Config File

sznuper uses a single YAML config file. By default it looks for:

~/.config/sznuper/config.yml (as user)
/etc/sznuper/config.yml (as root)

Override with --config <path>. Environment variables are supported anywhere in the file using ${VAR_NAME} syntax.

The config has four top-level sections:

`options`

Paths for healthcheck storage, caching, and logs.

options:
  healthchecks_dir: /etc/sznuper/healthchecks
  cache_dir: /var/cache/sznuper
  logs_dir: /var/log/sznuper

All fields are optional. Defaults depend on whether sznuper runs as root or user.

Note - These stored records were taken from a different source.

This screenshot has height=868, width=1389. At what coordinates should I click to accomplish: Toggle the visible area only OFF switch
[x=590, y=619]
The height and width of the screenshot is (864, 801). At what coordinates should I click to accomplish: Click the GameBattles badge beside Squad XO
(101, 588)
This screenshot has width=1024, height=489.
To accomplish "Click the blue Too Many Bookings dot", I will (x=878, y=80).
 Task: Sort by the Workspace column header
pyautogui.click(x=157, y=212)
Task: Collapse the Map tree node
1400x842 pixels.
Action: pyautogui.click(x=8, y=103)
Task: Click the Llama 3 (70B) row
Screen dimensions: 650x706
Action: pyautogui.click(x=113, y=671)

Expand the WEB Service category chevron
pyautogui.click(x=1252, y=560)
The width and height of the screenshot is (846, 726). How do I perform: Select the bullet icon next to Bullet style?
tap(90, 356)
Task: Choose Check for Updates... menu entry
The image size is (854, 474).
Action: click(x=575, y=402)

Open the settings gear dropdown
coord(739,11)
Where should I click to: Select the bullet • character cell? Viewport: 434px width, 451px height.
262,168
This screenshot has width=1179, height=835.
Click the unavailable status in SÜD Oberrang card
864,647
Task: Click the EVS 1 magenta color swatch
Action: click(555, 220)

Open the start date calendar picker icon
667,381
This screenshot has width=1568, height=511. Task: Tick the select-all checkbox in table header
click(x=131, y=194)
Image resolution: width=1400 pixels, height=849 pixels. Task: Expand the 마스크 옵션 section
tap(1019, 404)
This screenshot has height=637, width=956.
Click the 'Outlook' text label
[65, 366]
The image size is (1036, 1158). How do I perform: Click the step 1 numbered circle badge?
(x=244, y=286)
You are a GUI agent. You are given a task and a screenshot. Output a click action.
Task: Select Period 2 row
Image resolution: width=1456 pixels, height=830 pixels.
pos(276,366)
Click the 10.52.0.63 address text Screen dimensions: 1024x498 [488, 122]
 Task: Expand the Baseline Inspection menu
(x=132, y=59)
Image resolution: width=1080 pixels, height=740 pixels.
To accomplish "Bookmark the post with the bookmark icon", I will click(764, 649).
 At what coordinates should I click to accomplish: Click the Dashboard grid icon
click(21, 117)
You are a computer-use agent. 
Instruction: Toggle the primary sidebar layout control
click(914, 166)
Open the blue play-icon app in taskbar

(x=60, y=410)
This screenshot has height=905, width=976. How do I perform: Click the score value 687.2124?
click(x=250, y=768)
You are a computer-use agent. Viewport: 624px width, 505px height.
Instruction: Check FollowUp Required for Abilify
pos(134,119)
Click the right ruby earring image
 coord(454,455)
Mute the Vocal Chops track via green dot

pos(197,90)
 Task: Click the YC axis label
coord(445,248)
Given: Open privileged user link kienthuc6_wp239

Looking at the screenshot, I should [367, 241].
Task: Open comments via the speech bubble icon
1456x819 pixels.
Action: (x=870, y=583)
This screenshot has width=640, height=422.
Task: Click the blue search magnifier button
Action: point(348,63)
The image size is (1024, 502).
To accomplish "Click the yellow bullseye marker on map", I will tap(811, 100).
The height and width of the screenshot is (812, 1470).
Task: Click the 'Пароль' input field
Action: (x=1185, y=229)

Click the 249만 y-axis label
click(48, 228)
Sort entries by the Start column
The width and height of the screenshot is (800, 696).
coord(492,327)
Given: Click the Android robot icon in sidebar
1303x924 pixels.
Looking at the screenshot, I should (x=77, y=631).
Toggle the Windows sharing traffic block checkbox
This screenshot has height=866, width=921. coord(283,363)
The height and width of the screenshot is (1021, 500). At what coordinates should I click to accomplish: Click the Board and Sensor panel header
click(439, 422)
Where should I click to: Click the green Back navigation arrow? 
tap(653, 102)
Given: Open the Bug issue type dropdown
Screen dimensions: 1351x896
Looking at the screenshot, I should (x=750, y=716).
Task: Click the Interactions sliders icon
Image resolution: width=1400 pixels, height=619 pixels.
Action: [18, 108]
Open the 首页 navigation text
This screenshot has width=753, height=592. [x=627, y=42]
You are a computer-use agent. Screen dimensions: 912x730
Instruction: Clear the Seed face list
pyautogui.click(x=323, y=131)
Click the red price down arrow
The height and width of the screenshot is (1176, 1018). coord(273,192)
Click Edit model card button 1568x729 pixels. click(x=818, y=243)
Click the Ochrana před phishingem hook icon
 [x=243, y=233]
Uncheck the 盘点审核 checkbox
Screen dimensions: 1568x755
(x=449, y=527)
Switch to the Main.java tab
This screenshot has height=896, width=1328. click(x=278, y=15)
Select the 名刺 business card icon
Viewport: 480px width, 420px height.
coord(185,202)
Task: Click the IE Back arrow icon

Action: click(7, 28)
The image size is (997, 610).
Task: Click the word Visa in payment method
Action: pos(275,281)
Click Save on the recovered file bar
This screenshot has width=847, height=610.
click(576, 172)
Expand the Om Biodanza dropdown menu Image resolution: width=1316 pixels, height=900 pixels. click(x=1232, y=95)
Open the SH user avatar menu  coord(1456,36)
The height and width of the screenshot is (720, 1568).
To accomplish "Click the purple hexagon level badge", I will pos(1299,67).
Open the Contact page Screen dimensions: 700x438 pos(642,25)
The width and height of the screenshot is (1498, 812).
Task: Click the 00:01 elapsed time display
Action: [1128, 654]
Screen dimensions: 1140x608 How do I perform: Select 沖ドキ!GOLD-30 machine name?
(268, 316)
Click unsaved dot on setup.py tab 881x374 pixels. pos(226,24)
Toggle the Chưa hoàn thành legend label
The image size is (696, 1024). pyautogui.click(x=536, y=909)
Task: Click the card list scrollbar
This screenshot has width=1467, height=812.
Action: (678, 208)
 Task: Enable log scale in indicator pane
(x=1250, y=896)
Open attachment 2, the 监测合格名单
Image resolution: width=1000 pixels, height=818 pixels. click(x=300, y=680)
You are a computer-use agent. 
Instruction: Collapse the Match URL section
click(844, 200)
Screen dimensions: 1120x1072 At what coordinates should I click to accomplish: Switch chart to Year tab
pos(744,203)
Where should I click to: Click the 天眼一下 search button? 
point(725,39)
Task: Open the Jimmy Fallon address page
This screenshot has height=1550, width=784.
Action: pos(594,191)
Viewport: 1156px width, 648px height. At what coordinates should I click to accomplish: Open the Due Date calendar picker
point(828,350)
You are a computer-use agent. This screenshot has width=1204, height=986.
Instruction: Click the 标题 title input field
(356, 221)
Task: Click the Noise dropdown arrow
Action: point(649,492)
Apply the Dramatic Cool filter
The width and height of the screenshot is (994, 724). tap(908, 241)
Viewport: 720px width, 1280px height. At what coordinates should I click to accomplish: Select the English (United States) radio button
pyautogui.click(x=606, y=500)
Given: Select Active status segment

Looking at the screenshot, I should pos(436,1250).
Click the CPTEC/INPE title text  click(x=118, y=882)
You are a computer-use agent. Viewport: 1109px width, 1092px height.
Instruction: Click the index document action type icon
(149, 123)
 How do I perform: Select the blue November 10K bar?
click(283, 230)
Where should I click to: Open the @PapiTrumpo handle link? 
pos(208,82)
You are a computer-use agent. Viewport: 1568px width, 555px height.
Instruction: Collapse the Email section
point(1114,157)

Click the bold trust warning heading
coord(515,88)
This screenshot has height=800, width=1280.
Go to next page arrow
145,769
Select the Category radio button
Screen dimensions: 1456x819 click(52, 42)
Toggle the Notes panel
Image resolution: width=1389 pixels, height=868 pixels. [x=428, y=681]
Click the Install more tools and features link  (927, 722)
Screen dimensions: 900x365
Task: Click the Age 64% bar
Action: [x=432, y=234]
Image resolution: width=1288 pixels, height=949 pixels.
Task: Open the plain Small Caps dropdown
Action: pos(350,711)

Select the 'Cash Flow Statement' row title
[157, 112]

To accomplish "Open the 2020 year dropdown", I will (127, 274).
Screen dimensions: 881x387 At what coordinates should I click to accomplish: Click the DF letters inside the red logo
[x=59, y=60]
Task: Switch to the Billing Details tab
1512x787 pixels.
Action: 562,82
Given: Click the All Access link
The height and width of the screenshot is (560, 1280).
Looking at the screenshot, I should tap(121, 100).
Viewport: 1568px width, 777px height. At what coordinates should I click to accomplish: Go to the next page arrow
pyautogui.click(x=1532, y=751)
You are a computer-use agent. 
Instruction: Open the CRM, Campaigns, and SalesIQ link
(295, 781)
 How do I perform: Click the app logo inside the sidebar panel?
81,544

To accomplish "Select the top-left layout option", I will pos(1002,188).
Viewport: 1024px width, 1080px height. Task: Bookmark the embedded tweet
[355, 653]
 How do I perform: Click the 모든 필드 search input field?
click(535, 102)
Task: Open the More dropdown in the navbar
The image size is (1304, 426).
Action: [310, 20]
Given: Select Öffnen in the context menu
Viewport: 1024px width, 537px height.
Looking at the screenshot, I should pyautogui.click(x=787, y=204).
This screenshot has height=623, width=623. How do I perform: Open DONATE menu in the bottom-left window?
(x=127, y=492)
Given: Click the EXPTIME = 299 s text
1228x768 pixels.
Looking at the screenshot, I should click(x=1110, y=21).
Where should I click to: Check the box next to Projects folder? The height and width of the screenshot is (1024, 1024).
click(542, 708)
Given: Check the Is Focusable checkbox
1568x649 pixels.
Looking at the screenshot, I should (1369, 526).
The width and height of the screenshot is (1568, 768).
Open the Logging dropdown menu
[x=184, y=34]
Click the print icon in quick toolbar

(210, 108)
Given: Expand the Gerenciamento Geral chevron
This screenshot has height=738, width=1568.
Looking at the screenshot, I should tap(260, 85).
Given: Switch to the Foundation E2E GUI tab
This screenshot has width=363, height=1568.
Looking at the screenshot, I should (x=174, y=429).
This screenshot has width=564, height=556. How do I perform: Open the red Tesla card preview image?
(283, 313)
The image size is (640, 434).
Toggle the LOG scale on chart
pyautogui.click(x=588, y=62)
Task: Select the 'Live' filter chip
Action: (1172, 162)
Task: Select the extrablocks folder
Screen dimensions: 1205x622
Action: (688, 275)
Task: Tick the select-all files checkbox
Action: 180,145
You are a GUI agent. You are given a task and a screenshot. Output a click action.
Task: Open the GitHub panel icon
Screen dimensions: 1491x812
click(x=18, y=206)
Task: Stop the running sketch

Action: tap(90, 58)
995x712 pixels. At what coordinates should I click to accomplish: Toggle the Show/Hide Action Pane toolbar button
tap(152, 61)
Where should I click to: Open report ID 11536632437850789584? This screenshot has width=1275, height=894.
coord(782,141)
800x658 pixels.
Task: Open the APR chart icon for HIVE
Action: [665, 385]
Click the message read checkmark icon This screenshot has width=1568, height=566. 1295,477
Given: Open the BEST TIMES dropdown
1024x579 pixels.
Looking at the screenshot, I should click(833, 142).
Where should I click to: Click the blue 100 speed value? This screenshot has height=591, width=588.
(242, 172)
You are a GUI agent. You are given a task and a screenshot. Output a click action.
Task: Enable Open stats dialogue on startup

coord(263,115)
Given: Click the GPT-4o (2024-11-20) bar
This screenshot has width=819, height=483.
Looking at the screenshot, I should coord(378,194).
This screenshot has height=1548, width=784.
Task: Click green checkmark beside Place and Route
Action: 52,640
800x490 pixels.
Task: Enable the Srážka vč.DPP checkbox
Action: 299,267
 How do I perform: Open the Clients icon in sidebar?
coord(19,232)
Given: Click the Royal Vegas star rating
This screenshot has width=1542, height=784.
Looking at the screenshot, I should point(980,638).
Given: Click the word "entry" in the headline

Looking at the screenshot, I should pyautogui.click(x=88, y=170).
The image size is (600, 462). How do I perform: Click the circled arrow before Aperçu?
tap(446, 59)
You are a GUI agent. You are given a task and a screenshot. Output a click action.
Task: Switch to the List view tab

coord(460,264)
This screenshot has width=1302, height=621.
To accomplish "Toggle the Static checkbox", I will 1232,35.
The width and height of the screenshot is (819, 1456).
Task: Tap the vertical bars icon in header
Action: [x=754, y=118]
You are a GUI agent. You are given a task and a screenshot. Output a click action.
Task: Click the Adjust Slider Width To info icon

Field	Root default	User default
`healthchecks_dir`	`/etc/sznuper/healthchecks`	`~/.config/sznuper/healthchecks`
`cache_dir`	`/var/cache/sznuper`	`~/.cache/sznuper`
`logs_dir`	`/var/log/sznuper`	`~/.local/state/sznuper/logs`

`globals`

Arbitrary key-value pairs accessible in notification templates. Useful for shared values like hostname.

globals:
  hostname: my-server
  environment: production

`services`

Notification services using Shoutrrr URLs. Each service has a name, a URL, and optional default params.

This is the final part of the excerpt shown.